CATL announced sodium-ion in 2021. HiNa and Faradion (Reliance Industries, 2022) are also commercializing. Sodium-ion cells contain no lithium, no cobalt, no nickel, and use aluminum instead of copper for the anode current collector. Recycling these cells cannot pay for itself at any foreseeable commodity price. Gate fees from producers or regulatory mandates are the only mechanisms that will make it happen.

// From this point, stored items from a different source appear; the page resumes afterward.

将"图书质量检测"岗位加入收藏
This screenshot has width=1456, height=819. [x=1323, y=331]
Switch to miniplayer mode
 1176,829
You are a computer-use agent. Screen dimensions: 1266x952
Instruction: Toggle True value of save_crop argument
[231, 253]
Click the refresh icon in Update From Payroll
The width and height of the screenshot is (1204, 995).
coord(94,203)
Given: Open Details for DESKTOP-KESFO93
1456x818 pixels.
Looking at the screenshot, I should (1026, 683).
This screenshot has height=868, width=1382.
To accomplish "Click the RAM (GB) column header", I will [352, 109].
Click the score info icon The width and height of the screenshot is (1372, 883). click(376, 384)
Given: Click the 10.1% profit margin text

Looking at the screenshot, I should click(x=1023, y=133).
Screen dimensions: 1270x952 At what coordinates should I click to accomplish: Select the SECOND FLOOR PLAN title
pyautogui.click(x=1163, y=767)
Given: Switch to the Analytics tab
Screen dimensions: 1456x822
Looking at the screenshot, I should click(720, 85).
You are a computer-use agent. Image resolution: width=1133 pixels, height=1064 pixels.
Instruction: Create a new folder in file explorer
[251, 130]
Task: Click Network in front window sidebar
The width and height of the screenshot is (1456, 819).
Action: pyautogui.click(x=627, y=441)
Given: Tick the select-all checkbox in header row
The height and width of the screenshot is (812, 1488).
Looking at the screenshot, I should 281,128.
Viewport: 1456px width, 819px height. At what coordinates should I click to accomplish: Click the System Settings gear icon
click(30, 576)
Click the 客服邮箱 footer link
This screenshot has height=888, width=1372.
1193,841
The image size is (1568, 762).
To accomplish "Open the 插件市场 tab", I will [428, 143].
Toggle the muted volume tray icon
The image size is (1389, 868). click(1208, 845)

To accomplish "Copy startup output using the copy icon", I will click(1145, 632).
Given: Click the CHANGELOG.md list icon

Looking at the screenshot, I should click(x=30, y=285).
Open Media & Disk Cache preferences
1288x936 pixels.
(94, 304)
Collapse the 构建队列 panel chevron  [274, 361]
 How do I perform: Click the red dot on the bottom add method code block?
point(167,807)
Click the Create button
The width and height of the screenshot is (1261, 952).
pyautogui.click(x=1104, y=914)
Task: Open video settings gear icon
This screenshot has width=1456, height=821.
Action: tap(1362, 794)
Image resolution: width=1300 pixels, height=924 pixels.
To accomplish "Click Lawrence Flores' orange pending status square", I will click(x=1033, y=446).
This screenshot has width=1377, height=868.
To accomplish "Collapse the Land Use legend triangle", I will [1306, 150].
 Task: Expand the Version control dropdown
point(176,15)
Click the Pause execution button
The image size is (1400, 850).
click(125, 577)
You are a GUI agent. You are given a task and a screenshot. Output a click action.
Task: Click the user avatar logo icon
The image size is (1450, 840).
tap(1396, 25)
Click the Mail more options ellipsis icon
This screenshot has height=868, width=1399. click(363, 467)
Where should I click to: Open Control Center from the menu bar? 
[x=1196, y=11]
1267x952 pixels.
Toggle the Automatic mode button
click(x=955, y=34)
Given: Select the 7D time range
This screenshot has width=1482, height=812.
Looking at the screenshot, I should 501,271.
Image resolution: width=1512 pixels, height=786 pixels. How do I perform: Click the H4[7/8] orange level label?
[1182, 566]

The deeper issue: the cathode chemistry mix is fragmenting. NMC in at least four stoichiometries, NCA, LFP, LMFP, sodium-ion, LCO still present in consumer electronics, and solid-state variants on the horizon. Each chemistry requires different hydromet process parameters. A plant designed for NMC feedstock cannot process LFP or sodium-ion without major flowsheet changes. Recycling infrastructure being built now is chemistry-specific. Some of it will face feedstock mismatches within a decade as the chemistry mix shifts. Capital locked into the wrong flowsheet becomes a stranded asset.

Everything Else

PVDF binder requires calcination above 500°C or NMP solvent washing to release cathode material from aluminum foil. Water-based binders (CMC/SBR) would simplify this but cell engineers have no reason to adopt them for a recycler's benefit ten years downstream. CTP designs from BYD and CATL make disassembly harder. The EU Battery Regulation mandates battery passports with disassembly info. Financial penalties for poor recyclability do not yet exist.

Thermal events at recycling plants are an insurance problem more than a technology problem. Some insurers have walked away from battery recycling entirely. Others require nitrogen-inerted shredding and large deductibles. Annual insurance: several hundred thousand dollars, omitted from most techno-economic analyses. Hydromet recycling uses 50 to 200 m³ of water per tonne of metal output, and published figures specific to battery recycling are scarce.

Through 2030, secondary supply stays below 5% of lithium demand and 5% of nickel, per IEA and Benchmark Mineral Intelligence projections. Cobalt at maybe 10 to 15% because consumer electronics recycling has operated longer. After 2035 the first mass-market EV batteries reach end of life and volumes grow. How much depends on everything above. Spent NMC811 cathode material contains lithium at 2 to 3% and nickel above 30%, versus ~1.5% Li₂O in spodumene and ~1% Ni in laterite. Energy cost for recovering lithium via hydromet recycling runs 5,000 to 10,000 kWh per tonne of LCE (Dai et al., 2019, Journal of Cleaner Production), versus 15,000 to 20,000 kWh for hard-rock extraction. The grade advantage of spent batteries over geological deposits is large enough that the thermodynamic argument should have settled things years ago. It has not, because collection rates are low, LFP recycling loses money, and most hydromet refining capacity sits in China. Until those change, secondary mineral supply from battery recycling stays marginal.